In honour of First Aid Awareness Week, St John Ambulance has been reminding us why it might be time to invest in a defibrillator...

by Dave Waller
Last Updated: 12 Apr 2011
Brace yourselves for some unsavoury health-related stats. According to St John Ambulance, around 30,000 people experience a cardiac arrest outside a hospital environment each year, only a third of whom will receive potentially critical CPR from a bystander. More startling than that, it reckons one in five people know someone who’s had a heart attack at work. We can’t help feeling that sounds quite high (and our totally unscientific straw poll of the office certainly suggests as much), but if the figure is anywhere near that, maybe it’s time to invest in some preventative measures…

In case you weren’t aware, this is First Aid Awareness Week, and St John Ambulance is using that hook to bang one of its favourite drums – the lack of awareness among businesses of a potentially life-saving option. We’ve written about these Automated External Defibrillators before, but in case your memory is not of the elephantine variety, we’re talking about those pads they have in hospital dramas that you whack on to the chest to shock the heart back into rhythm.

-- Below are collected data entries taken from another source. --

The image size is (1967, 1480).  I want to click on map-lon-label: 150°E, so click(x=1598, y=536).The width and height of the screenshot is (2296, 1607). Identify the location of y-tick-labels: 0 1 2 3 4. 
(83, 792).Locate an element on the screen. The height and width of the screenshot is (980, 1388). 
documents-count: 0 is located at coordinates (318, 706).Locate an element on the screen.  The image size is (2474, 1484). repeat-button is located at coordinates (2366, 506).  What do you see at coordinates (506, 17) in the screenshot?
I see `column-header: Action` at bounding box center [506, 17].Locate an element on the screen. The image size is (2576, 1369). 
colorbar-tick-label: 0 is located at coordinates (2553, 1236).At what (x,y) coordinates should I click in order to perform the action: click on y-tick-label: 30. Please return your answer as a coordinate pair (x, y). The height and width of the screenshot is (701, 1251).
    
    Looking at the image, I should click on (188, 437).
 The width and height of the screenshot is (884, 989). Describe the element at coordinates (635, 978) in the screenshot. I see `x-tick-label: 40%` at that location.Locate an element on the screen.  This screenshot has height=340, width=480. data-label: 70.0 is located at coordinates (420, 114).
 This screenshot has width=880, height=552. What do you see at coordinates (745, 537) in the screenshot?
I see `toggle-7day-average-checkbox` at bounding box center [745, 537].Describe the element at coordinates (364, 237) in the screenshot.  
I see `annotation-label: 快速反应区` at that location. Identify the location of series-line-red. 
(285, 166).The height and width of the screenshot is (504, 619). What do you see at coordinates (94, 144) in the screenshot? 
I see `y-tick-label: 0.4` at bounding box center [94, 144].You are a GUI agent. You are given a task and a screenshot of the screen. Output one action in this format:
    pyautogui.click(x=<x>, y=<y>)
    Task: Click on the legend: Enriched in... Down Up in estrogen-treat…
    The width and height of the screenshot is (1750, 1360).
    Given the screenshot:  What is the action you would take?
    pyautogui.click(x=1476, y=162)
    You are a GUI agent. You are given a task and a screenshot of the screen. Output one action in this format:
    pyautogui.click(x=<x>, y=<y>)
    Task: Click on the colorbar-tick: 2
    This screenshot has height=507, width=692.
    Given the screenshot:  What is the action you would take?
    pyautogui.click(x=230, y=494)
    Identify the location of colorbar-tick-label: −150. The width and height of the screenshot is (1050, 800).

According to SJA, this can increase survival chances by up to 75%. So the benefits are… CLEAR! (Sorry).

In all seriousness, while administering a pair of pads surging with 1,000 volts may seem to the average employee like a massive leap in responsibility from fixing a paper jam in the photocopier, SJA is keen to point out that these machines are now not only widely available to businesses, but are also easy-to-use and can be operated without much training. (Although training is of course recommended – if only to cut down on the likelihood of busting the kit out at the office Christmas bash.)

If you didn’t know any of this stuff, you’re not alone – only about a quarter of businesses have access to these AEDs (which do, in fairness, cost £1,600). But according to SJA, 66% of employees believe that employers ‘should reasonably be expected to keep one’. So while it’s not cheap, and will hopefully never be needed, it could be an investment worth making – if only because it will convince your staff that you're serious about their health and wellbeing.